7 Aansluiting
7.3 Sensoren (FM Class I, Div. 2)
FLUXUS G831
Afb. 7.18: Aansluiting van de verleng- en sensorkabel op de klembehuizing
6
7
2
1
3
4
5
kabelschroefverbinding
1 – verlengkabel
2 – teruggeslagen buitenste afscherming
3 – wartel
4 – inzetstuk
5 – lichaam
6 – aansluiting van de verlengkabel
7 – aansluiting van de sensorkabel
7.3.4.2
Aansluiting met potentiaalscheiding
Als aarding op hetzelfde potentiaal niet mogelijk is, b.v. voor meetopstellingen met zeer lange verlengkabels, dan moet de
verlengkabel en de klembehuizing elektrisch van elkaar geïsoleerd worden. De klembehuizing en de sensoren moeten op
hetzelfde potentiaal liggen. Zo kan er geen circulatiestroom via de verlengkabel naar de transmitter stromen.

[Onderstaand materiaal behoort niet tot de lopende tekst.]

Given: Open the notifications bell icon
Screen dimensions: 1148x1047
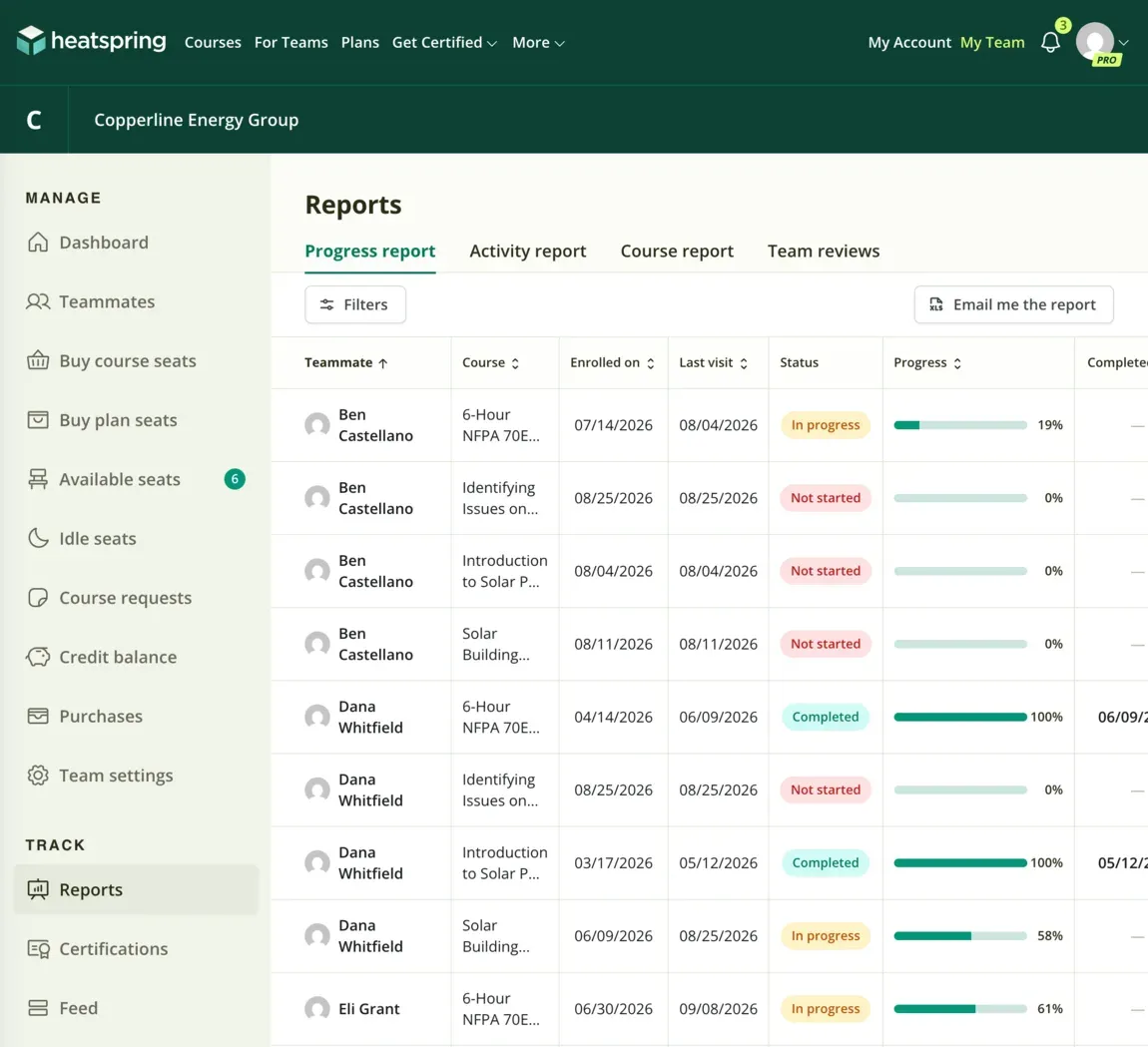Looking at the screenshot, I should (1050, 43).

Voor meetopstellingen waarbij de klembehuizing en de sensoren elektrisch van elkaar geïsoleerd worden, zie document
TIFLUXUS_GalvSep.
• Verwijder de blinde stop voor het aansluiten van de verlengkabel.
• Maak de kabelwartel van de verlengkabel open. Het inzetstuk blijft in de wartel zitten.
• Schuif de verlengkabel door de wartel, het inzetstuk en het lichaam.
• Breng de verlengkabel in de klembehuizing in.
• Confectioneer de verlengkabel.
• Kort de buitenste afscherming af en sla hem terug.
• Trek de verlengkabel terug totdat de teruggeslagen buitenste afscherming onder de afschermingsklem ligt. De
verlengkabel moet helemaal tot aan de afschermingsklem geïsoleerd zijn.
• Draai de dichtringzijde van het lichaam in de klembehuizing.
• Fixeer de kabelwartel door de wartel op het lichaam te draaien.
Important!
Houdt u zich aan de max. geoorloofde spanning van 60 V DC tussen de aardpotentialen.